The mysterious shooting death of Tacius Golding High student Joel Lawman has left his parents deeply troubled and heartbroken.

They are still searching for answers about the circumstances under which the 16-year-old died.

Moments before Joel’s death, Glester Lawman said his son had asked him and his wife for cash to buy snacks at a nearby shop before the 8 p.m. curfew took effect.

“Him kiss him mother and say, ‘Mommy, mi love you,’ and then go outside to the shop in front of me,” the despondent father said.

The teen was reportedly shot in his upper body by an unknown assailant behind a shop just across the street from his house in the Water Lane community of Old Harbour on Wednesday about 7:45 p.m. after he had gone there to purchase snacks.

Police reports indicate that he was lured to the rear of the building. Moments later, explosions were heard and eyewitnesses said they saw him running from behind the building crying that he was shot.

Lawman, 53, said he is at a loss about the motive for the murder.

He heard the shots and saw his run towards him and fall at his feet. The Lawmans rushed Joel to hospital in a taxi.

Mr Lawman said he did all he could to staunch the bleeding while he waited on the cab.

“While I was doing that, mi hear him seh, ‘Daddy, mi a guh dead! Daddy, mi a guh dead! And I said to him, ‘No, you nah guh dead.’

“But then I heard sounds coming from his stomach like when you a cook meat in a pressure cooker and then mi see blood started to spew from his nose and mouth,” the elder Lawman said.

Overwhelmed with grief, the father said that he doesn’t think he will survive the tragedy.

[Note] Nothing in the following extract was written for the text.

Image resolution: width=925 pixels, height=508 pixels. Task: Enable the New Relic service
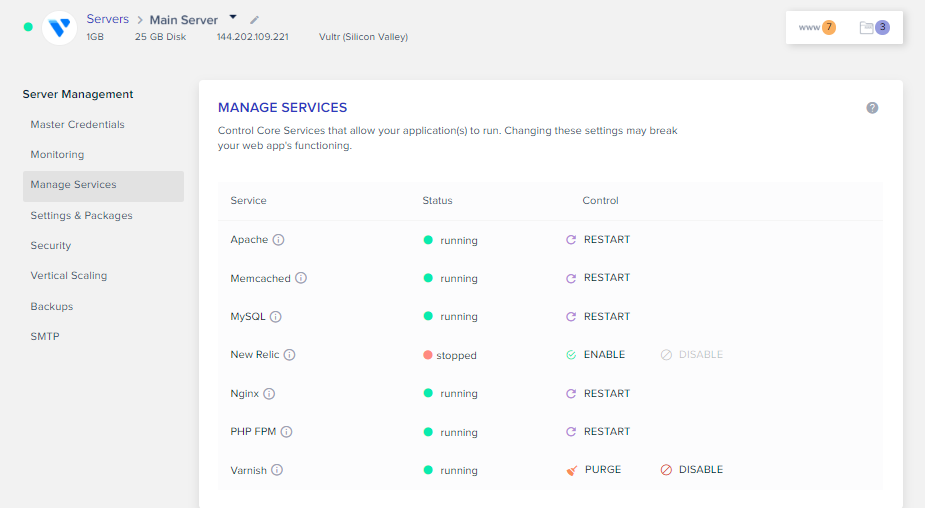[x=596, y=355]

“It better dem did kill mi instead of him. All the while mi hear people lose them pickney, but mi never know how it feel. Mi just experience it,” he said, tearing up.

Annmarie Lawman, who is not Joel’s biological mother, was equally distraught by the tragedy. She had raised him as her own since he was one year old.

The 43-year-old described the teen as courteous, hard-working, and a good student.

“They just took him away from us just like that. If he was in a gang or in a dispute with somebody, then we would understand, but nothing, and it hurts,” Mrs Lawman said.

Neighbour Shaddae Clark, a student at The University of the West Indies, who grew up with Joel, said she was terrified.

“I saw him Wednesday not long before he died, and he jokingly accused me of stealing his eggs from the chickens he raised. It is sad, I am going to miss him,” Clark told The Gleaner.

Meanwhile, the St Catherine South police, who are investigating the murder, are still trying to piece together the reason behind Joel’s death.